Publié le 2024-11-21 18:30:00. Notre longévité est-elle principalement déterminée par nos gènes, ou par nos choix alimentaires ? Une vaste étude révèle que l’alimentation pourrait avoir un impact plus important que l’héritage génétique sur la durée de vie.
- Une alimentation saine peut augmenter l’espérance de vie de près de deux ans pour les hommes et de plus de 1,5 an pour les femmes.
- L’impact de l’alimentation est plus significatif que celui de la prédisposition génétique à la longévité.
- Même une adhésion modérée à des régimes alimentaires sains apporte des bénéfices mesurables en termes d’espérance de vie.
La question de savoir si notre durée de vie est principalement inscrite dans nos gènes ou façonnée par nos habitudes alimentaires est un débat de longue date. Une nouvelle analyse, basée sur les données de plus de 103 000 participants à la UK Biobank, apporte des éléments de réponse surprenants. L’étude suggère que, si la génétique joue un rôle, les choix alimentaires quotidiens pourraient avoir une influence encore plus grande sur notre longévité.
Les chercheurs ont croisé les données génétiques des participants avec des informations sur leur régime alimentaire, collectées à l’aide de questionnaires. Ils ont ensuite évalué la conformité de ces régimes à cinq modèles alimentaires considérés comme « sains » : l’indice alternatif d’alimentation saine (AHEI), le score de régime alternatif méditerranéen (AMED), l’indice de régime alimentaire sain à base de plantes (hPDI), les approches diététiques pour arrêter l’hypertension (DASH) et le régime de réduction du risque de diabète (DRRD). Les résultats ont montré que la plupart des participants se situaient dans une zone intermédiaire, respectant environ la moitié des recommandations nutritionnelles.

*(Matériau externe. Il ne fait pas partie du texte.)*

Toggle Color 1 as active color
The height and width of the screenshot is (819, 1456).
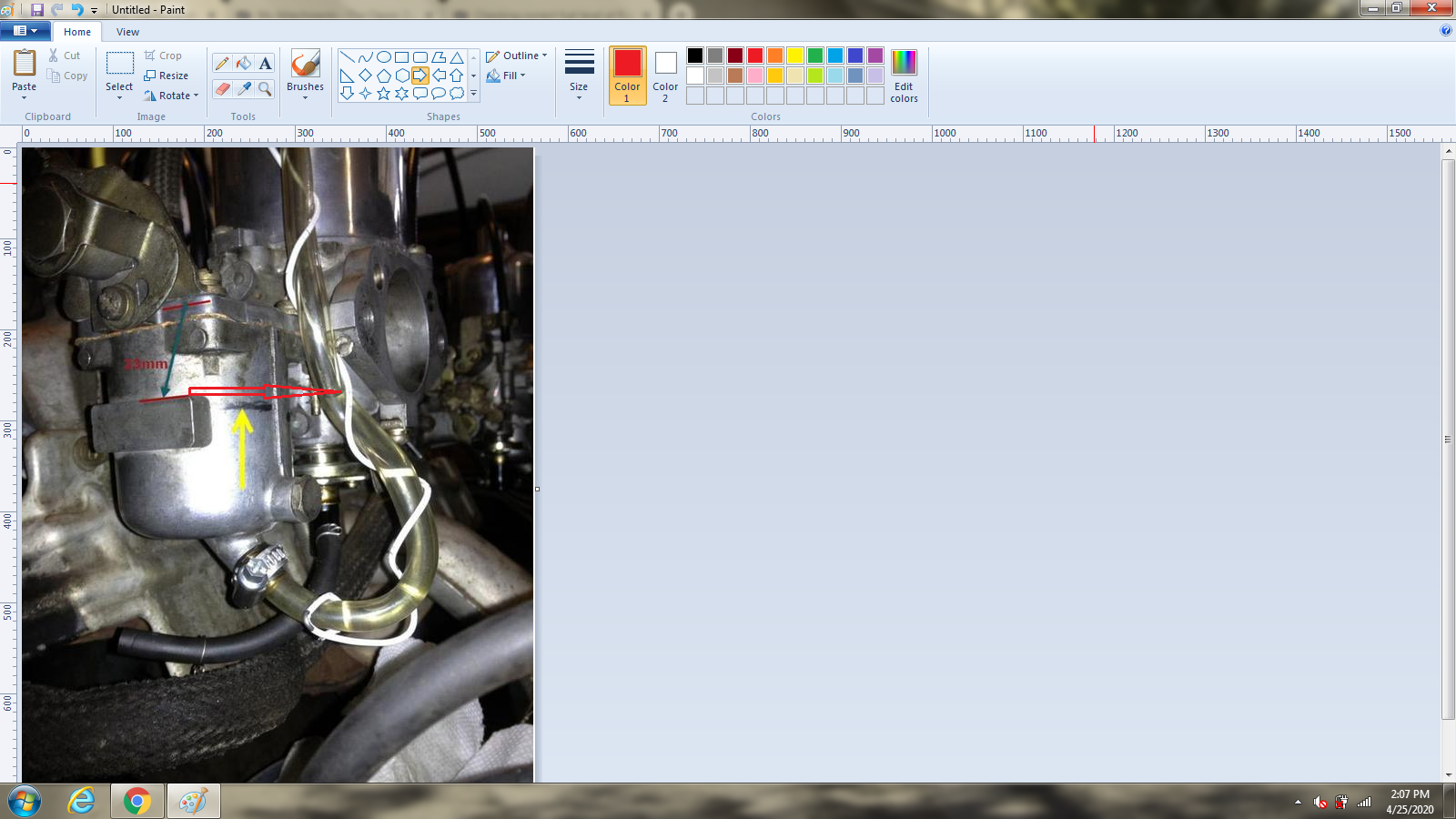627,76
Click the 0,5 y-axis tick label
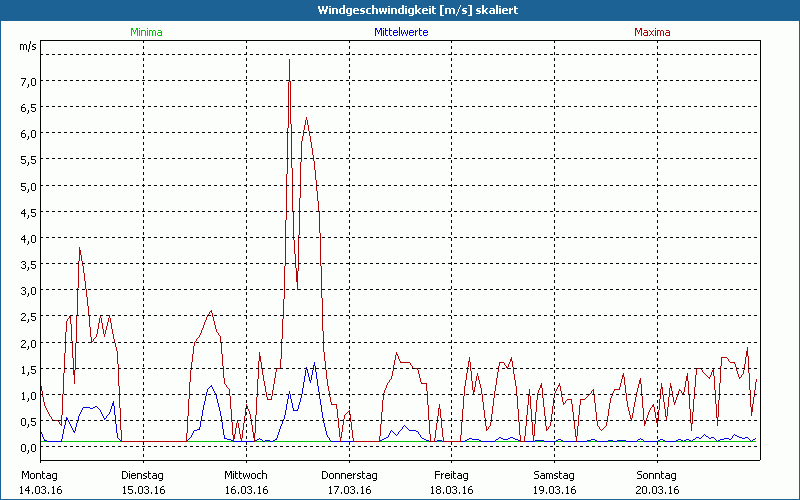 tap(30, 421)
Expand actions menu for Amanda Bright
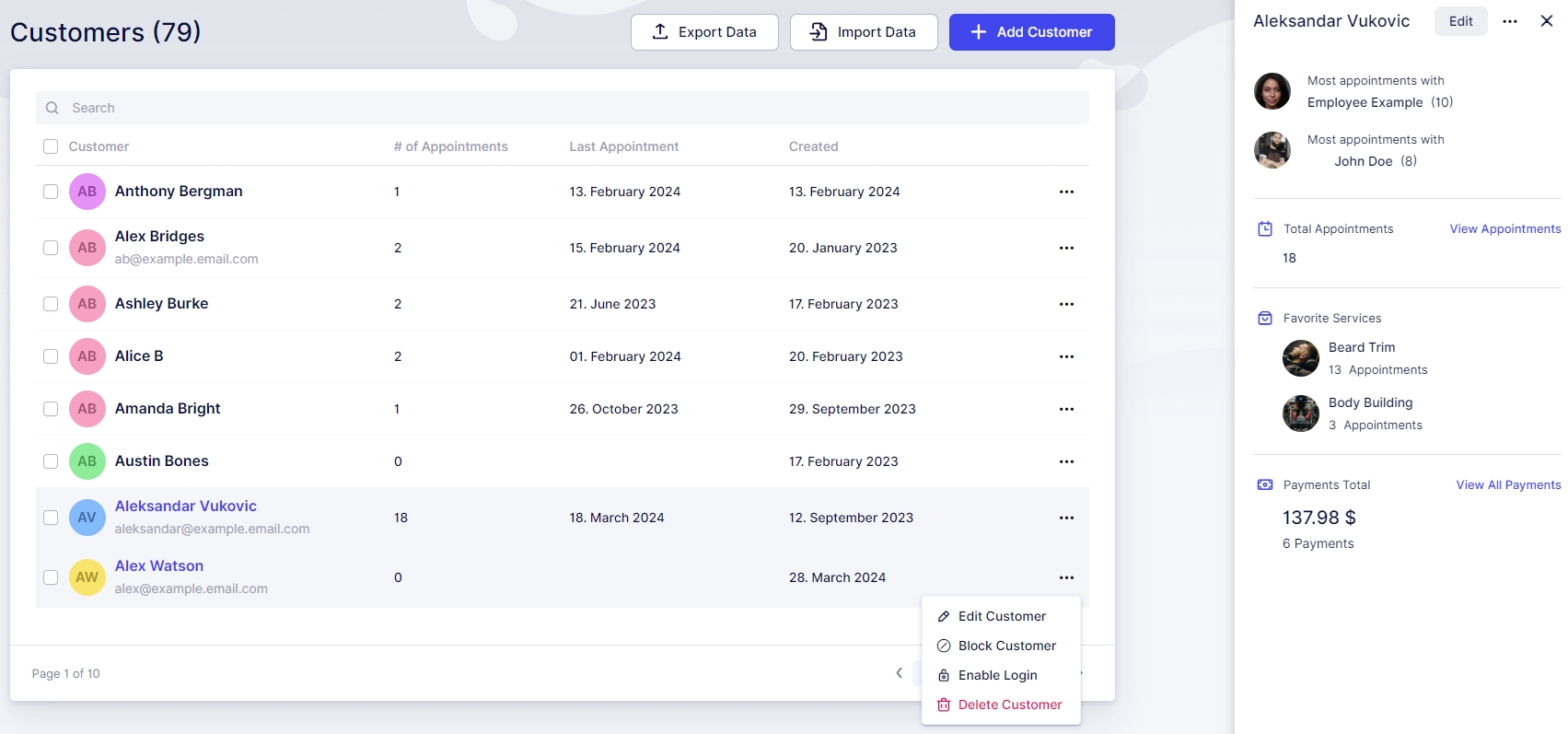 coord(1066,409)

L’étude a révélé que les personnes qui suivaient le plus attentivement ces régimes alimentaires avaient tendance à être plus âgées, plus instruites, moins défavorisées socio-économiquement, moins susceptibles de fumer ou de boire excessivement, plus actives physiquement et avaient un indice de masse corporelle plus faible. Pour évaluer la prédisposition génétique à la longévité, les chercheurs ont utilisé un score de risque polygénique, basé sur l’analyse de nombreuses variantes génétiques.
Les résultats ont démontré que les cinq régimes alimentaires étudiés réduisaient le risque de mortalité toutes causes confondues d’environ 20 %, tandis qu’une prédisposition génétique à la longévité le réduisait de 15 %. En termes d’espérance de vie, les hommes qui suivaient le plus rigoureusement ces régimes alimentaires vivaient en moyenne entre 1,9 et 3,0 ans de plus que ceux qui y adhéraient le moins, et les femmes gagnaient entre 1,5 et 2,3 ans. La contribution génétique était, en comparaison, plus modeste, avec un gain d’environ 1,4 an pour les hommes et 1,7 an pour les femmes.
Il est intéressant de noter que les bénéfices de l’alimentation et de la génétique étaient cumulatifs : les hommes ayant à la fois des gènes favorables et une alimentation saine gagnaient jusqu’à 3,2 ans de vie, tandis que les femmes pouvaient gagner jusqu’à 5,5 ans. Cependant, l’étude a également mis en évidence un cas particulier : le régime de réduction du risque de diabète (DRRD) s’est avéré particulièrement bénéfique pour les personnes ayant une prédisposition génétique à une longévité plus faible.
L’analyse des différents constituants alimentaires a révélé que les fibres alimentaires avaient l’impact le plus important sur la longévité, contribuant à un meilleur contrôle glycémique et réduisant ainsi le risque de diabète et de maladies cardiovasculaires. La consommation d’alcool, en revanche, n’a pas semblé avoir d’effet significatif sur l’espérance de vie dans cette étude. La socialisation alimentaire, c’est-à-dire la transmission des habitudes alimentaires de génération en génération, pourrait également jouer un rôle important.
En conclusion, cette étude souligne que la longévité n’est pas uniquement déterminée par nos gènes, mais qu’elle est également le fruit de nos choix alimentaires et de nos habitudes de vie. Même une adhésion modérée à un régime alimentaire sain peut apporter des bénéfices significatifs en termes d’espérance de vie, et l’impact de l’alimentation est plus important que celui de l’héritage génétique. Le véritable héritage qui influence la durée de vie n’est peut-être pas génétique, mais culinaire.